Once you arrive in Busan you will find it very easy to get around. Busan has a subway system that is less elaborate than the one you will find in Seoul; however, it works the same way and is the easiest way to get around the city. If the subway is not your style you still have the option of using buses or taxis; however, this will cost you a lot more money. Upon arrival in Busan Station, get a city map and subway map. There is access to the subway right at the station so you can start you adventures right away.
|Night view of Chagalchi Market: Photo provided byBusan Chunggu Office || |
Busan offers much to do including shopping, parks, and beaches. You can use the map you acquired to find places that may interest you. Three that I find most interesting is the port’s main market, it famous beaches, and a boat ride of the harbor. Chagalch’i Market is the most famous. This market has open stalls that sell various commodities from seafood to clothing to household goods. In addition to this market there are also other markets in the vicinity. Downtown Busan also has many department stores; however, these are not significantly different that the ones you would find in any large Korea city and are not worth you spending limited time.
|Songdo Beach Road, Photo by Busan Seogu Office|| |
Of course Busan is right on the Korean Straits or South Sea. This means beaches. Being farther south, it also means a more temperate climate. Busan has numerous beaches including the Songdo Beach to the south of the city and Kwang-anni Beach in the western part of the city. These beaches all have nice hotels nearby. The most famous beach is Haeundae Beach. This is also my favorite as it is easily reached by subway, it has nice hotels along it, and the beach itself is great. There are also numerous shops, restaurants, bars and activities. The seafood is great. There is a lot to do. Besides the normal beach activities, one thing I like to do is wait until the evening, get some fireworks (readily available) and shoot them over the ocean. At night, you can see people along the beach launching fireworks. This is especially true during the cooler months when getting in the water is not fun. One word of warning, it may be better to go during the early spring or late fall as during the summer months the beaches are really crowded and the hotels are full.
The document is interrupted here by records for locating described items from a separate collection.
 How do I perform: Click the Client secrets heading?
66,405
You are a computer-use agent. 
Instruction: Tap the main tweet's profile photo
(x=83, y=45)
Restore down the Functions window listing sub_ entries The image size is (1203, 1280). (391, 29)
|Oryukdo Islnads. Photo by tripadvisor, All right reserved|| |
Another activity that is lots of fun is taking a harbor boat ride. For a small cost you can get out on the water and see the city from a different perspective. One site to see is the Oyukdo islands. These are small rock outcroppings in the harbor that give you an optical illusion. You can’t tell if there are five or six islands (spoiler alert, there are six). The name alludes to this as O is the number five, yuk is the number six, and do means island. So it literally translates as five or six islands.
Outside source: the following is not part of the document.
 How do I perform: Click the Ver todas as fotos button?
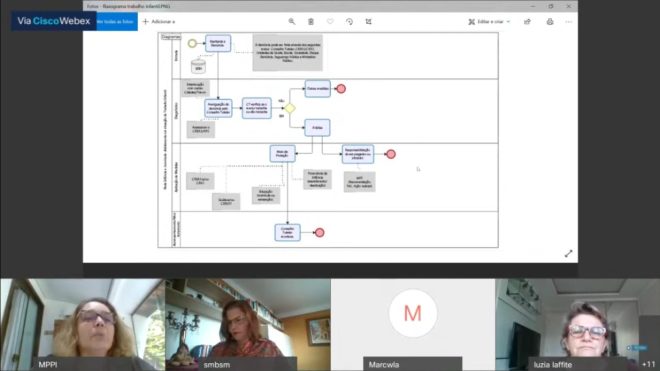coord(117,21)
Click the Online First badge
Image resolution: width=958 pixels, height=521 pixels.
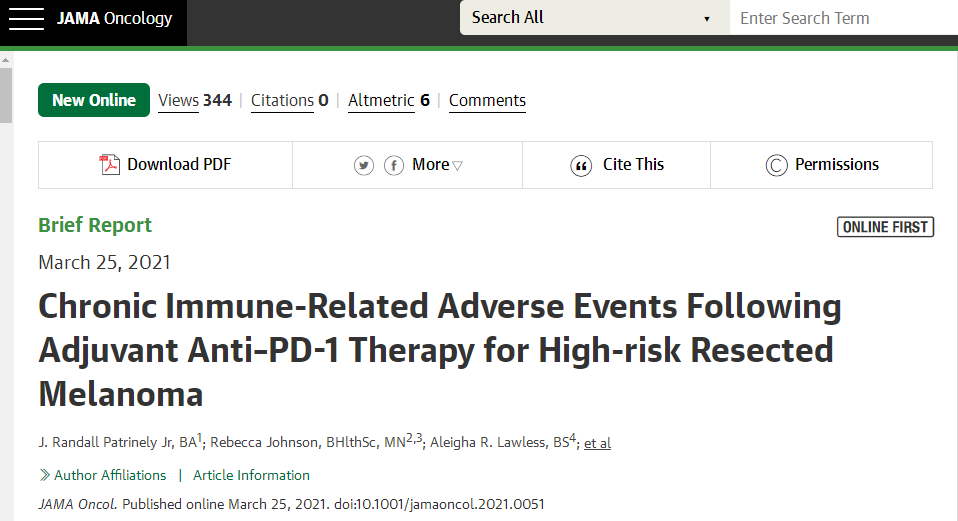click(x=884, y=227)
After a day or so at the beach it soon time to head back to Seoul. A quick subway ride takes you back to the main Busan rail station. The KTX leave on time. In a few hours you are back in Seoul and ready for your next adventure in Korea. It is a great way to spend a few days. The train rides are very relaxing and you to see a lot of the country side during the trip. Busan is a great city with a lot to do and see. Busan also has museum, temples, and parks. Also being a major seaport, it is very cosmopolitan and there are lots of great places to eat, drink and be merry (aka Texas Street). So make sure you include this in your tour of Korea.